Details#

template<std::size_t N, typename T> constexpr std::array<std::remove_cvref_t<T>, N> detail::init_fill_array(T &&value)#

fill an uninitialize array

int i = 42;
const std::array<int,8> arr = detail::init_fill_array<8>( i ); // all values of `arr` are `42`

value can also be an invokable object that take an unsigned integer and return type stored in array T.

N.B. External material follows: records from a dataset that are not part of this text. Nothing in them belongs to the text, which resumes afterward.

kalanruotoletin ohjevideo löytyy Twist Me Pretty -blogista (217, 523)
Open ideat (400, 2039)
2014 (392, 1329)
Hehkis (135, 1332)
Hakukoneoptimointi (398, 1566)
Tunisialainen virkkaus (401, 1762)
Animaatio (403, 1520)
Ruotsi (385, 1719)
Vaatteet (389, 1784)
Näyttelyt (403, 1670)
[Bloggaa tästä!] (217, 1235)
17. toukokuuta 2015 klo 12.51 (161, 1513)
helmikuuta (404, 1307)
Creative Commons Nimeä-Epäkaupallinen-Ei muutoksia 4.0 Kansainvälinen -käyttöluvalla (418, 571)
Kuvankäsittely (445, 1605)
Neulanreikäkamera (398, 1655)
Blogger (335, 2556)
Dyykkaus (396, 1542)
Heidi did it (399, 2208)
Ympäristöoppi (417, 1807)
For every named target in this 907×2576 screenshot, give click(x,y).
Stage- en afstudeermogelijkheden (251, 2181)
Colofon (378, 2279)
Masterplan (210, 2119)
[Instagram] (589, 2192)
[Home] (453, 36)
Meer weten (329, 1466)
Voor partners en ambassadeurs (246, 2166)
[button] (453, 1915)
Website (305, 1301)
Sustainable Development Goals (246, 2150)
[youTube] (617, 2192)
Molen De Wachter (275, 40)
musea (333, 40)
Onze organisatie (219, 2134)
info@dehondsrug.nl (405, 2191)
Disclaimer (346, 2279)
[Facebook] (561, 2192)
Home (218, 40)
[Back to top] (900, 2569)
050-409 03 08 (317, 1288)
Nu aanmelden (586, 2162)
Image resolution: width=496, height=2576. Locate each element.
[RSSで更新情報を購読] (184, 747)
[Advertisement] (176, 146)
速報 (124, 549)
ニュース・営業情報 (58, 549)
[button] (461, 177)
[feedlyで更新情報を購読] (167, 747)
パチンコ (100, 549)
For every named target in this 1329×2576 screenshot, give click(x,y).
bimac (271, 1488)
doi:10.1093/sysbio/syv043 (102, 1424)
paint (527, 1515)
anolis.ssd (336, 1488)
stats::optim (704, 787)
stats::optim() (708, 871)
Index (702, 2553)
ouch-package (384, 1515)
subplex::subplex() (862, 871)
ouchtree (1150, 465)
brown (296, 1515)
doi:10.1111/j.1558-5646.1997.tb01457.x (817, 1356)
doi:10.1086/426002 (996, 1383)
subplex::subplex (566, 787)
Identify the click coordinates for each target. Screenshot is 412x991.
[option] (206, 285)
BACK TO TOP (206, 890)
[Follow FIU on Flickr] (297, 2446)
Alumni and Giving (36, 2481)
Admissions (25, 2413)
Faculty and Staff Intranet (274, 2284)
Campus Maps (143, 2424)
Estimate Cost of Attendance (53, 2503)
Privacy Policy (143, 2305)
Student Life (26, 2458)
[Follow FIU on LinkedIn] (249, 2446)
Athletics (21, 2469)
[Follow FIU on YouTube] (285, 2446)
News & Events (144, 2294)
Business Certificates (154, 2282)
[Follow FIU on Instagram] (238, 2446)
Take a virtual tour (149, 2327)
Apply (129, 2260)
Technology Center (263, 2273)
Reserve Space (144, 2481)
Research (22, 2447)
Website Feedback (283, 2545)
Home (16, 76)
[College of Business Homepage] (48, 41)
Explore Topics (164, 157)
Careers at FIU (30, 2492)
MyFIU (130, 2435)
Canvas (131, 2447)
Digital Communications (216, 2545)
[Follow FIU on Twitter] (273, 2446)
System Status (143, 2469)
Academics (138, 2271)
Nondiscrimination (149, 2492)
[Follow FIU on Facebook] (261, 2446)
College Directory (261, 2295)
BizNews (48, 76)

const std::array<int,8> arr = detail::init_fill_array<8>([](int i){ return i*i; }); // get {0,1,4,9,16,25,36,49}

Template Parameters:

N – size of array to fill
T – type of stored value in array

Parameters:

value – value to fill in uninitialize array

template<std::size_t N, typename state_t, typename value_t, typename ArrayA_t, typename ArrayB_t> constexpr state_t detail::tpl_inner_product(ArrayA_t const &a, ArrayB_t const &b, state_t const &init, value_t mul_coeff = value_t{1.0})#

inner product between two array from 0 to N

This function compute \(\texttt{init} + \sum_{i=0}^N \texttt{mul_coeff}a_ib_i\) without loop thanks to template.

Template Parameters:

N – number of elements to compute
state_t – type of computed value
value_t – type of coefficents
ArrayA_t – type of first array
ArrayB_t – type of second array

Parameters:

a – first array
b – second array
init – starting value to add other values to
mul_coeff – coefficient to multiply each multiplication of inner product

template<std::size_t Iexp, typename Arithmetic_t> constexpr Arithmetic_t detail::power(Arithmetic_t &&value)#

return Iexp multiplication of value to make an efficient power function for integers

Note

if we remove condition Iexp could be equal to zero, we could remove the requirement 1 can be converted into Arithmetic_t.

Template Parameters:

Iexp – exponent of expression
Arithmetic_t – arithmetic type (need multiplication and 1 can be converted into this type)

Parameters:

value – value to powered

Returns:

constexpr Arithmetic_t \(\texttt{value}^{\texttt{Iexp}}=1\times\underbrace{\texttt{value}\times\cdots\times \texttt{value}}_{\texttt{Iexp}\ \text{times}}\) with \(\texttt{Iexp}\in\mathbb{N}\) (could be equal to zero)